大林組は、旭化成ジオテック(東京都中央区)と共同で、放射性物質を含む焼却灰などの廃棄物(指定廃棄物(※1))を埋め立て処分する際に、雨水の浸入を防ぐ隔離層を簡易に構築できる技術「ベントスロープF工法」を開発しました。
1月31日、大林組技術研究所(東京都清瀬市)で、ベントスロープF工法の実証試験の様子を公開し、施工性とともに環境省が定めた遮水性能を満たす新技術であることを発表しました。
放射性セシウム濃度が1kg当たり8,000~10万Bq(ベクレル)の焼却灰などを、一般的な廃棄物処分場に埋め立て処分する場合には、廃棄物をセメント固化して積み上げて、雨水の浸入を防止するために固化物を隔離層で覆うことを環境省から示されています。

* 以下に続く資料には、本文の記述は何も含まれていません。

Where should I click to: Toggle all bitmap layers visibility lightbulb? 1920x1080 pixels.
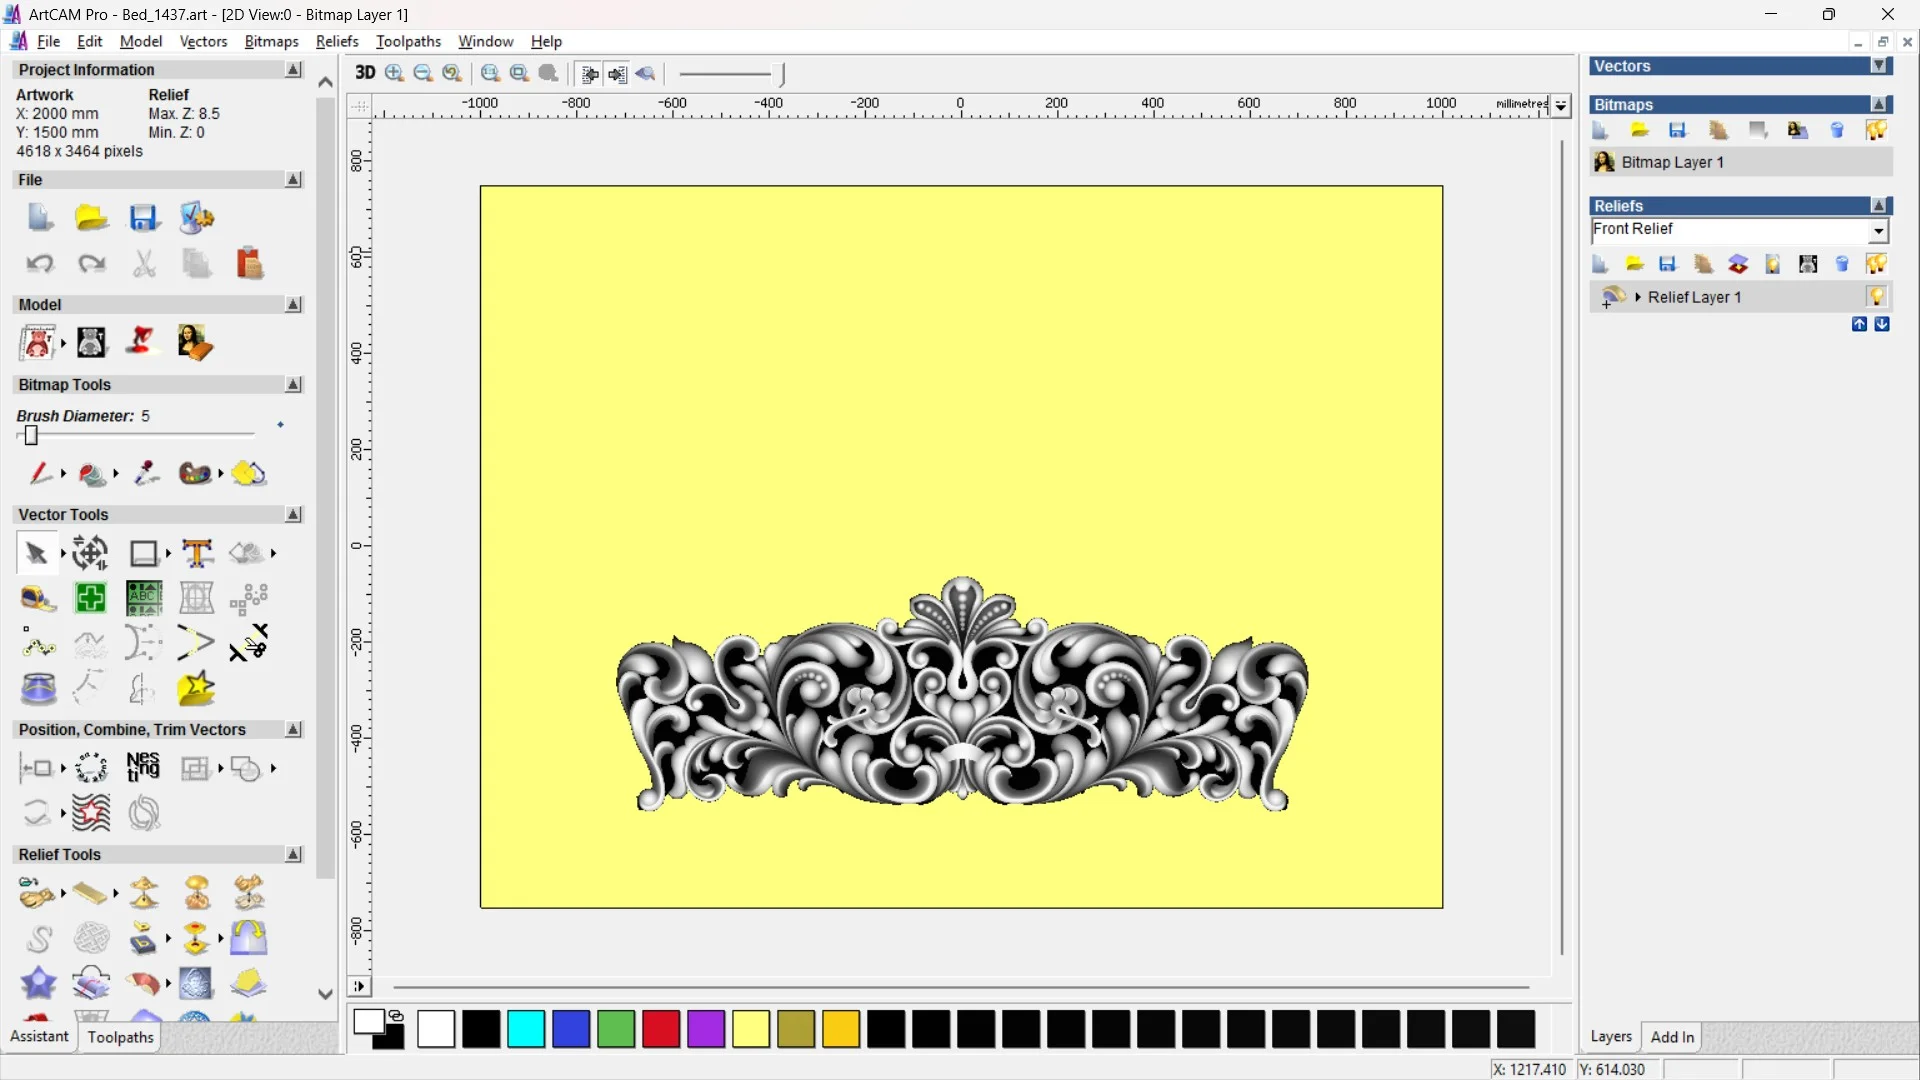(x=1876, y=130)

これまでの隔離層は、積み上げた廃棄物の周りにベントナイトなどを敷き詰めて、重機で締め固め、構築するのが一般的でした。しかし、積み上げて階段状になった廃棄物の側面での構築が難しく、廃棄物が不等沈下を起こすと雨水が浸入しやすい、また雨天時には施工できないなどの課題がありました。

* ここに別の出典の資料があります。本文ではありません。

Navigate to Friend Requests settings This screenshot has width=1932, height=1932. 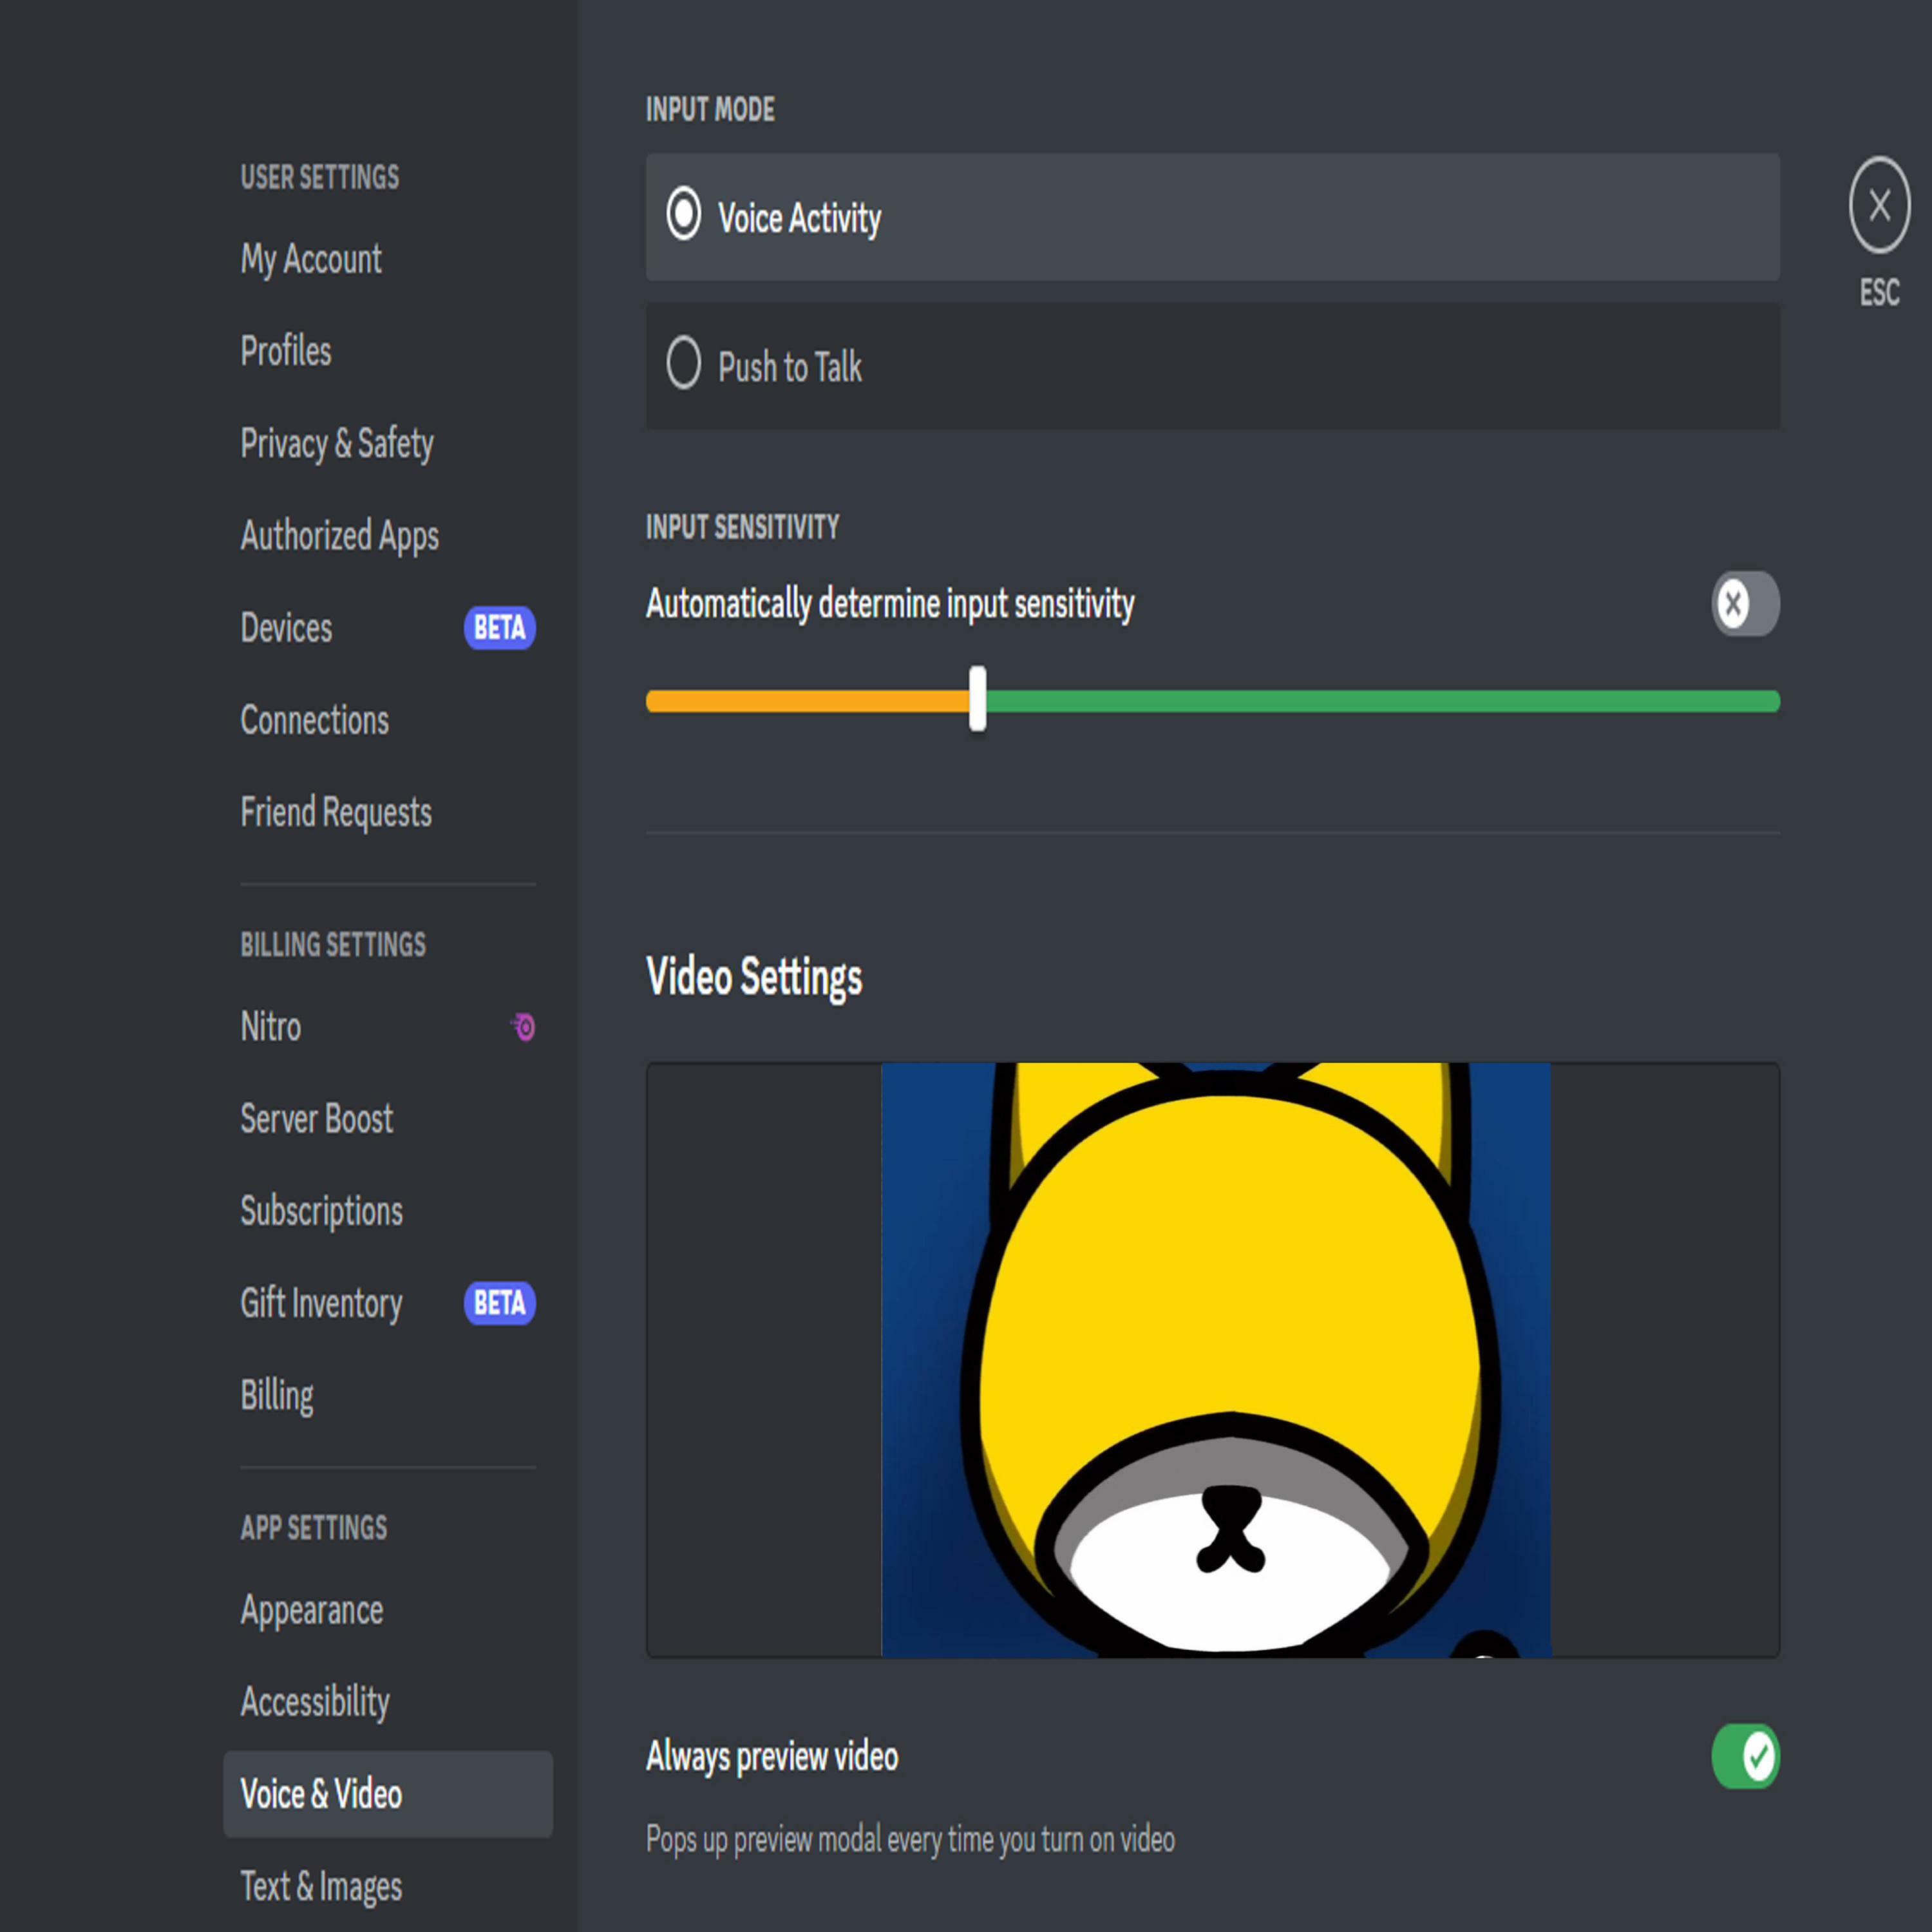coord(336,812)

大林組は、課題を解決するため、遮水性はもとより、強度および施工性・安全性など隔離層として求められる機能をすべて備えたベントスロープF工法を開発しました。
ベントスロープF工法の主な特長は以下のとおりです。
- 形状自由度の高い布製型枠と遮水材で隔離層を構築
廃棄物表面に柔軟性のある布製型枠を敷設し、布製型枠内に流動性の高い遮水材を充てんすることで、廃棄物の側面、表面の凹凸に合わせた隔離層を構築できます。また、布製型枠を連結して連続した隔離層とすることができます。
- 変形にも強く高い遮水性能
砂、ベントナイトなどからなる遮水材は安定した隔離層を形成します。高い耐久性を有し、環境省の示す隔離層に必要な遮水性能の基準(透水係数1×10-6cm/s以下かつ層厚30cm以上)を満たしています。固化材を使用しないため、不等沈下による変形にも追随し、長期にわたって遮水性を維持します。
- 低コストで安全性の高い施工法
遮水材は、コンクリートポンプ車で布製型枠内へ圧送充てんするため、重機による大がかりな転圧作業などが不要で、重機作業により積まれた廃棄物が崩れや破損する危険性がありません。さらに、施工中から、降雨による作業への影響を受けません。これらの特長により、既存工法と比較して、コストを20~30%削減できます。
大林組と旭化成ジオテックは、安全性の高い廃棄物処理技術で、安心して暮らせる、持続可能な社会へ貢献してまいります。